RECORDS SUPPLIED Block Start

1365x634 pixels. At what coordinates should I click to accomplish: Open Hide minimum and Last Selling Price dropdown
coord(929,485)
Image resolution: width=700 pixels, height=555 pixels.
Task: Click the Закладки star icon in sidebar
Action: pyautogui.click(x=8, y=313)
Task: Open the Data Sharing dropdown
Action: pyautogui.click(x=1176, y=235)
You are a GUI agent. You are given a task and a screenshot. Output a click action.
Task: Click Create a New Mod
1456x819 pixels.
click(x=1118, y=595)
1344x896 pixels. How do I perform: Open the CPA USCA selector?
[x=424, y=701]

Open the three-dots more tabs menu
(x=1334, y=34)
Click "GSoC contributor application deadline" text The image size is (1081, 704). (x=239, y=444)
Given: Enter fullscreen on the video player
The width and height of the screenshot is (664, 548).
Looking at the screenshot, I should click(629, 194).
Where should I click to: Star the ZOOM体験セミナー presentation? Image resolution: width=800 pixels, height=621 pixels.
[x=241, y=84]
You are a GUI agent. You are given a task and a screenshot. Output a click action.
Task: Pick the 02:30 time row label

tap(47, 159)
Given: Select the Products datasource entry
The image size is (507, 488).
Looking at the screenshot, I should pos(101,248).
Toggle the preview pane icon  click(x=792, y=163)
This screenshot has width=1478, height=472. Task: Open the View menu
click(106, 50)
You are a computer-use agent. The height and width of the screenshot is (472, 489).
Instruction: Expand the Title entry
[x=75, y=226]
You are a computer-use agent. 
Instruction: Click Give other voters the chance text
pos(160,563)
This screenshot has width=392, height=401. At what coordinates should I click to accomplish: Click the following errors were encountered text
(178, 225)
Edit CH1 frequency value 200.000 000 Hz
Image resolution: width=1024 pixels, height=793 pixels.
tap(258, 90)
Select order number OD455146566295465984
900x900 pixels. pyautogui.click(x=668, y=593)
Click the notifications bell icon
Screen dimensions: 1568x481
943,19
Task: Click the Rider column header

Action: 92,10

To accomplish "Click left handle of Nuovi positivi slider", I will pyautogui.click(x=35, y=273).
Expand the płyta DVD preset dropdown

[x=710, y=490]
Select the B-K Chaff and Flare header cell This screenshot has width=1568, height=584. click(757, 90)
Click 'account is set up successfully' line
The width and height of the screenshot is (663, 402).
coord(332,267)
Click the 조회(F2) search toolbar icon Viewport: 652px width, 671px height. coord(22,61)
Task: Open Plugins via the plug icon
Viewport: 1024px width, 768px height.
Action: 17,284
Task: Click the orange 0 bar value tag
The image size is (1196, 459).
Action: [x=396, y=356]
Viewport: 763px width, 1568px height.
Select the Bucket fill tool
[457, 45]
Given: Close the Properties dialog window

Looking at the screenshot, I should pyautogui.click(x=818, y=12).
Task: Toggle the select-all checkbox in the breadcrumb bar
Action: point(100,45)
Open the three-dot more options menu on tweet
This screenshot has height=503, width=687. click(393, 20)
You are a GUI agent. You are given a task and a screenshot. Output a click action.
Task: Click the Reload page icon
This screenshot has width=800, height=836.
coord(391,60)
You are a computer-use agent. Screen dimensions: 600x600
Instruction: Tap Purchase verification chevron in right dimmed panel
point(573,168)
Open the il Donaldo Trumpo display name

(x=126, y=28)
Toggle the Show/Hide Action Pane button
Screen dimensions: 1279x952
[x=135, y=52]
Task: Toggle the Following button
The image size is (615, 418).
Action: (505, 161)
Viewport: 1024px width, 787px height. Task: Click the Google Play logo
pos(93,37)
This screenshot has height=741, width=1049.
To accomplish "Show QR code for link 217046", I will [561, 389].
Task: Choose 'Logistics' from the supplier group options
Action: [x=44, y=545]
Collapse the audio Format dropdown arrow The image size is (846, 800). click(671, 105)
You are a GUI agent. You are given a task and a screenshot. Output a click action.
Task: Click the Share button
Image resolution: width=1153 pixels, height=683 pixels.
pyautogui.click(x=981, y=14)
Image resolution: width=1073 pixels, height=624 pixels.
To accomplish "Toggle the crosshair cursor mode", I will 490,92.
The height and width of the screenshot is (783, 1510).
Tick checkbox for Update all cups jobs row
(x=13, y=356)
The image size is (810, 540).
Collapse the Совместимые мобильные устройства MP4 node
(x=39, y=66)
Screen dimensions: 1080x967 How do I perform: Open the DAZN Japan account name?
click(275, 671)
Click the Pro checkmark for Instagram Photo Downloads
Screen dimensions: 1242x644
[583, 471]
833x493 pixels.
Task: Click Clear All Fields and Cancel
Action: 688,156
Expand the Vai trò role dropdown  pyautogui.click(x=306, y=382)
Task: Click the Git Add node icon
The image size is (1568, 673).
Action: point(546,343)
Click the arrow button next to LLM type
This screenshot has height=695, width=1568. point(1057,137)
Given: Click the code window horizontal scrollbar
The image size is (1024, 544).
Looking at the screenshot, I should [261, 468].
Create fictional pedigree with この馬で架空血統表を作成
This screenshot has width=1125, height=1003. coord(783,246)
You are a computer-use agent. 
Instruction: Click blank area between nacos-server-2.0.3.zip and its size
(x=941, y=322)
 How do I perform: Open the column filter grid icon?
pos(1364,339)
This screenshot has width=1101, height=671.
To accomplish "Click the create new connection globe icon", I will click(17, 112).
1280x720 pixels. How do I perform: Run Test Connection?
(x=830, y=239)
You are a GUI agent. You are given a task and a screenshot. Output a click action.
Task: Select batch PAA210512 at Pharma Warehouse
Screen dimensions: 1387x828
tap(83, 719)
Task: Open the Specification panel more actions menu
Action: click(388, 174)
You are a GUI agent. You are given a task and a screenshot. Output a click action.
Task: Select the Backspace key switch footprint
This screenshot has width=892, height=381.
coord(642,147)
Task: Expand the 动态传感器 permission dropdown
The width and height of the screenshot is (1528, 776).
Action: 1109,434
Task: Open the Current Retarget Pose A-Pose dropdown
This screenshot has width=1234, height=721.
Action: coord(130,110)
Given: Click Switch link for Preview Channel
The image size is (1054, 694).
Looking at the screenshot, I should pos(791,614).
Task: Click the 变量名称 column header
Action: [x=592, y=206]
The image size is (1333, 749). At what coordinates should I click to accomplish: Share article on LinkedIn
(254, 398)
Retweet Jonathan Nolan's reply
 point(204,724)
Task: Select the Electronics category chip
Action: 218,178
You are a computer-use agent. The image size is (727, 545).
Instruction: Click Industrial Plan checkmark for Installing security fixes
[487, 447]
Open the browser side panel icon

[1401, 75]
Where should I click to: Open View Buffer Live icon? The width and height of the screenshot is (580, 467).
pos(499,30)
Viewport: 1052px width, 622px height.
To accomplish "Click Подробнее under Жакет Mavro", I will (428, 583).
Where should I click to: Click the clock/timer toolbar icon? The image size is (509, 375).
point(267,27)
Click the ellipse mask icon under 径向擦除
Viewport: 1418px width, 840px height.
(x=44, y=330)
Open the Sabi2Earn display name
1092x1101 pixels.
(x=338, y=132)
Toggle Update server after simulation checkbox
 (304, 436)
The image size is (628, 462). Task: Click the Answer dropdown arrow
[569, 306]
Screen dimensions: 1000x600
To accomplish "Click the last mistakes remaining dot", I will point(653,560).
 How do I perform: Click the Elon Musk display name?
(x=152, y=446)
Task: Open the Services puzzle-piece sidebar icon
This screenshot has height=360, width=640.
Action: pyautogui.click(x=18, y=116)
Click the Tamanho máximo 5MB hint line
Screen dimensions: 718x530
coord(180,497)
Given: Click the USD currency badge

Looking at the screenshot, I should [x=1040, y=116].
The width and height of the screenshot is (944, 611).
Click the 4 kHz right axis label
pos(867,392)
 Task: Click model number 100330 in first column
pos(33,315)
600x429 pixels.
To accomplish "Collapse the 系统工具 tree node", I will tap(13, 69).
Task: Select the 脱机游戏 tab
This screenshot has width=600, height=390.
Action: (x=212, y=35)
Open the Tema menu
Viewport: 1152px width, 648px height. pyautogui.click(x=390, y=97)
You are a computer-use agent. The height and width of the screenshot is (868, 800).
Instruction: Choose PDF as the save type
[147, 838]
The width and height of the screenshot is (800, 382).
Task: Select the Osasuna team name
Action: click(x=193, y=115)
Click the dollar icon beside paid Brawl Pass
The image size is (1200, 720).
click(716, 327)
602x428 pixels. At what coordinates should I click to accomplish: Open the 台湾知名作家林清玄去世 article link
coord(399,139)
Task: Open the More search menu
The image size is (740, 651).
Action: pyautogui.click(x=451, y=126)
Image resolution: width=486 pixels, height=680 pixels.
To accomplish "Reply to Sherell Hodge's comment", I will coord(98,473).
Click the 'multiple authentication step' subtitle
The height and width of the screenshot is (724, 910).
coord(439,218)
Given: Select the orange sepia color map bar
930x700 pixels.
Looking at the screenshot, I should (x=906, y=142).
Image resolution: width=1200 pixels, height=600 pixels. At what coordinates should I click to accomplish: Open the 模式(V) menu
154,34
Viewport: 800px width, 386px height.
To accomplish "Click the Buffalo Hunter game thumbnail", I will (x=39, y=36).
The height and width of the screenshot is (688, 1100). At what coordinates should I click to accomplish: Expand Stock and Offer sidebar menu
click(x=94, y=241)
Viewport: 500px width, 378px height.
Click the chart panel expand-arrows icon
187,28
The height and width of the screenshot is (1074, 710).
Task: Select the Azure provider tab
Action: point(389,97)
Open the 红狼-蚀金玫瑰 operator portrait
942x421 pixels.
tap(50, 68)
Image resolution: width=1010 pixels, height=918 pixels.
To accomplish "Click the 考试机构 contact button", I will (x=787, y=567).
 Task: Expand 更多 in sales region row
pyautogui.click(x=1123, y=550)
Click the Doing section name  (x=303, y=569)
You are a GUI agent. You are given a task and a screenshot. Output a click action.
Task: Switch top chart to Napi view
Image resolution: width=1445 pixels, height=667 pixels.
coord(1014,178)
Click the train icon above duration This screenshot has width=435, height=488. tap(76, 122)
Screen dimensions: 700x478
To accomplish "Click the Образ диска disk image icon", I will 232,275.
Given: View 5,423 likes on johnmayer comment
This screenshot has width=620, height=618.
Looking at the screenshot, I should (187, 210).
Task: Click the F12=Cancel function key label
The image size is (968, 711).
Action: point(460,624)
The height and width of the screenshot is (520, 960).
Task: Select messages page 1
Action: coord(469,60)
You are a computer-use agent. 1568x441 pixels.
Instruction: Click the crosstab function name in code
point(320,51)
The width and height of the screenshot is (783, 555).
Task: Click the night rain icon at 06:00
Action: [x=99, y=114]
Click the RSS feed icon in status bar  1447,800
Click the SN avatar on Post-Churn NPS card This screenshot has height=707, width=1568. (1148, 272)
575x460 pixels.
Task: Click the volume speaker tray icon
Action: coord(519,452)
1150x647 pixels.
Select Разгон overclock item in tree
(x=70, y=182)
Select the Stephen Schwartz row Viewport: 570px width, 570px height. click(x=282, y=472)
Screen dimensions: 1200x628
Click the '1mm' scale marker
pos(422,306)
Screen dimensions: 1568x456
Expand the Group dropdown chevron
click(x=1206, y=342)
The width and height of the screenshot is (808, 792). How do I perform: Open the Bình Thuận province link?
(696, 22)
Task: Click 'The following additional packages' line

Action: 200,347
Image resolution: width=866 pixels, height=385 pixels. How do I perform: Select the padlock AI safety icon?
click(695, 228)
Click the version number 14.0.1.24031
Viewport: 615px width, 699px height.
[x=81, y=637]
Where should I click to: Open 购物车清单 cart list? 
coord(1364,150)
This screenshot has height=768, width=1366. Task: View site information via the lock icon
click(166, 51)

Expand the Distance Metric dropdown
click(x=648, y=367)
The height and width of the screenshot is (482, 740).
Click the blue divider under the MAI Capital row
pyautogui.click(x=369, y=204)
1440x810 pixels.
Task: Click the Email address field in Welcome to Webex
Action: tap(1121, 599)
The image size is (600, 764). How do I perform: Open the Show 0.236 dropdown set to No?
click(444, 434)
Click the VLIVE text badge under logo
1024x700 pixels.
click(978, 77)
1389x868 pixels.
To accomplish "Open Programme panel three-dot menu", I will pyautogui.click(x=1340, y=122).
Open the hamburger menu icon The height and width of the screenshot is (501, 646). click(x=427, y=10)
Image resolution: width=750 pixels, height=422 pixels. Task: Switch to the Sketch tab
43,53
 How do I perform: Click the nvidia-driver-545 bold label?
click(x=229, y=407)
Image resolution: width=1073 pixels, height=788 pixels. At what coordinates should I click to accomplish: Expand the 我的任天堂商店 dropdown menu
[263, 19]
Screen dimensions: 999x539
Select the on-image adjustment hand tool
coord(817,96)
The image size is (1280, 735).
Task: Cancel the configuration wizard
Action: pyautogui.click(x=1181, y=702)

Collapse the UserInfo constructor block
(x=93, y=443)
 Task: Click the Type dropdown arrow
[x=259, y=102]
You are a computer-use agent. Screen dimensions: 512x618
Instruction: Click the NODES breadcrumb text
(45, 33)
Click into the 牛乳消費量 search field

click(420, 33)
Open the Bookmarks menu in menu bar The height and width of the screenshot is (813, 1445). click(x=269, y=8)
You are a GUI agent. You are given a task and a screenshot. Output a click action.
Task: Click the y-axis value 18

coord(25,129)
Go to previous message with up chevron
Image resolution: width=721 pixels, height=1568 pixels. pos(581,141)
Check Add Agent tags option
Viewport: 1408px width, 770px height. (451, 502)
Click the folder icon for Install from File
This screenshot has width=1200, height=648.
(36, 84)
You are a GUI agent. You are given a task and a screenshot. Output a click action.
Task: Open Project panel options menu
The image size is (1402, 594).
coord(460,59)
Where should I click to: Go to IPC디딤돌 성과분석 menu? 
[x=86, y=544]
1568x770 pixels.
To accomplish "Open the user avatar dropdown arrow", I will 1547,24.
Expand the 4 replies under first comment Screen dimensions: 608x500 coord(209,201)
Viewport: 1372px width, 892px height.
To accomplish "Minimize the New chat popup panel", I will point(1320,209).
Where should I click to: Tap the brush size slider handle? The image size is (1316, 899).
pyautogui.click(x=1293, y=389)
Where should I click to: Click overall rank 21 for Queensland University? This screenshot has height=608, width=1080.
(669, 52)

RECORDS SUPPLIED Block End

**WHAT THE TASK REQUIRES**
Give the number of lines in the entries that include the string "orange", and nothing else.

**ANSWER SECTION**
2